Birmingham scientists are leading the way in leukaemia research with a project using state-of-the-art technology to study the function of the entire human genome. The researchers hope to reveal how mutations in genes that are critical to the development of white blood cells trigger these cells into becoming cancer cells.
A team led by Professor Constanze Bonifer and Professor Peter Cockerill at the University have been awarded over £1 million by the charity Leukaemia & Lymphoma Research for the four-year programme.
The body creates 100,000,000,000 blood cells every day in a process tightly controlled by genes. The normal function of blood cells is dependent on the right set of genes either being turned on or off at the right time in their development.This is done by specific proteins which can ‘read’ the code laid down in our DNA. Genetic mistakes can lead to disruption to this finely balanced and orderly process and leukaemia can occur.
Professor Constanze Bonifer said, “While we know in principle how our genes function, we do not really know how they all work together as a group to create new patterns of activity as cells develop. Currently we are only at the very beginning of understanding the vast changes in gene control that cause a cell to become cancerous.
"Our work is aimed at understanding both how gene control normally functions and how it is hijacked in leukaemia. To get a complete picture, we will not just study a few genes, but we will examine every gene in healthy blood cells and leukaemia cells to understand how they all work together or go wrong to create a malignant cell.”
Knowledge gained from the project could be used to design drugs to interfere with cancer development.
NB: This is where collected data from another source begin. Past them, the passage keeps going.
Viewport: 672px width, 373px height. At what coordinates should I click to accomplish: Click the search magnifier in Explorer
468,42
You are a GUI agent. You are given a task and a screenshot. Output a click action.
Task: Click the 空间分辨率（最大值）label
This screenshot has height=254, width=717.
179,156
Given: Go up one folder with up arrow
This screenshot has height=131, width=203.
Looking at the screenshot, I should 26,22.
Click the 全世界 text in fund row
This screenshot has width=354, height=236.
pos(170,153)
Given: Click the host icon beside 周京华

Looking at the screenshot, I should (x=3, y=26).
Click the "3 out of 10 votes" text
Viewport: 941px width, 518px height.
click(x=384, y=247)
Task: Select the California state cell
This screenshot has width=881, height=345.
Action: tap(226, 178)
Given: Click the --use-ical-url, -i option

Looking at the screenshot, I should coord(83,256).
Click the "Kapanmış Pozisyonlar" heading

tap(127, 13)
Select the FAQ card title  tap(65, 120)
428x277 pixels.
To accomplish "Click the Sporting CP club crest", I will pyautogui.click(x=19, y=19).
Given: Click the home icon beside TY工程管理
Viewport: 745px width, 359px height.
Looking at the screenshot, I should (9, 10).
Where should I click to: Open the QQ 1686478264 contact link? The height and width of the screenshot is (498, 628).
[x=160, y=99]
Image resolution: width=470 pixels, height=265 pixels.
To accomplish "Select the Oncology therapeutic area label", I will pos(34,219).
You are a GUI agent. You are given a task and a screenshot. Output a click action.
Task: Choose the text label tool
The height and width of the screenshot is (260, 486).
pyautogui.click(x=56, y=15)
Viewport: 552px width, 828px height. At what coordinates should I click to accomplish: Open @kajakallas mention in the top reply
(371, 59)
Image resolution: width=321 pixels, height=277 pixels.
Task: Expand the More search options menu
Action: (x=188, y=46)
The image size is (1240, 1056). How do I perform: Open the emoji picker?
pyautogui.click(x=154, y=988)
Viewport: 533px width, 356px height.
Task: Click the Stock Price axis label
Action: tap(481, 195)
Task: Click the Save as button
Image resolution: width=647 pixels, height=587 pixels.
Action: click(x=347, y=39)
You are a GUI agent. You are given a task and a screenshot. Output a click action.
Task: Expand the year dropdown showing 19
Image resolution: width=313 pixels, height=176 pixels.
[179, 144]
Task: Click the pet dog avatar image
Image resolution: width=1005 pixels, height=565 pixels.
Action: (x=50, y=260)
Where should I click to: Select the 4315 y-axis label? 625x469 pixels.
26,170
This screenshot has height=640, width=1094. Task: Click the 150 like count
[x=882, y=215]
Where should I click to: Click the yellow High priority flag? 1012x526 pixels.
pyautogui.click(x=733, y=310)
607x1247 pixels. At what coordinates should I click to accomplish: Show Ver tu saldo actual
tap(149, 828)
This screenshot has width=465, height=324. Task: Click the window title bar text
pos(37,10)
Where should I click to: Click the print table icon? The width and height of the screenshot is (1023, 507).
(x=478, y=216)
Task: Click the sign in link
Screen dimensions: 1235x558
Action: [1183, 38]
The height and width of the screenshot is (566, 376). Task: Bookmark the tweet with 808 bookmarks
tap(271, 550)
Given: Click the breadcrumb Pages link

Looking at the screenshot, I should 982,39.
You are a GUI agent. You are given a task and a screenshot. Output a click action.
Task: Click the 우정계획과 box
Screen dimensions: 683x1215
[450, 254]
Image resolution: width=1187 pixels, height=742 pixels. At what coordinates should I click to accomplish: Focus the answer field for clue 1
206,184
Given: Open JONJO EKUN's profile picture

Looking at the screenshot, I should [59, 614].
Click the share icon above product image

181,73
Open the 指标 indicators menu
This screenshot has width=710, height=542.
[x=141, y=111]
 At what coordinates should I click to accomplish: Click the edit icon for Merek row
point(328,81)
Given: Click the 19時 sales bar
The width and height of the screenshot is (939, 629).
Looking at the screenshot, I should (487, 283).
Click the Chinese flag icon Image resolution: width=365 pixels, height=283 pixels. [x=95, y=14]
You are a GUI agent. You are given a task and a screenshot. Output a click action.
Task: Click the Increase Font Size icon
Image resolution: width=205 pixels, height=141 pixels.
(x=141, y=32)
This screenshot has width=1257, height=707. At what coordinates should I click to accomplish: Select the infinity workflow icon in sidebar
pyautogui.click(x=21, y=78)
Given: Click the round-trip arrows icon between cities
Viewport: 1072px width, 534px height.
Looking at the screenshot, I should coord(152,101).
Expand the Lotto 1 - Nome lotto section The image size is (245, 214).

Professor Chris Bunce, Research Director at Leukaemia & Lymphoma Research, said: “Leukaemia can be different in every patient and many different genes control the way these mutated blood cells develop. Currently we are still treating the majority of leukaemia patients with chemotherapy in a "one-fits-all" approach. This research could help us to develop different drugs that home in on the differences within leukaemia cells that are unique to each patient.”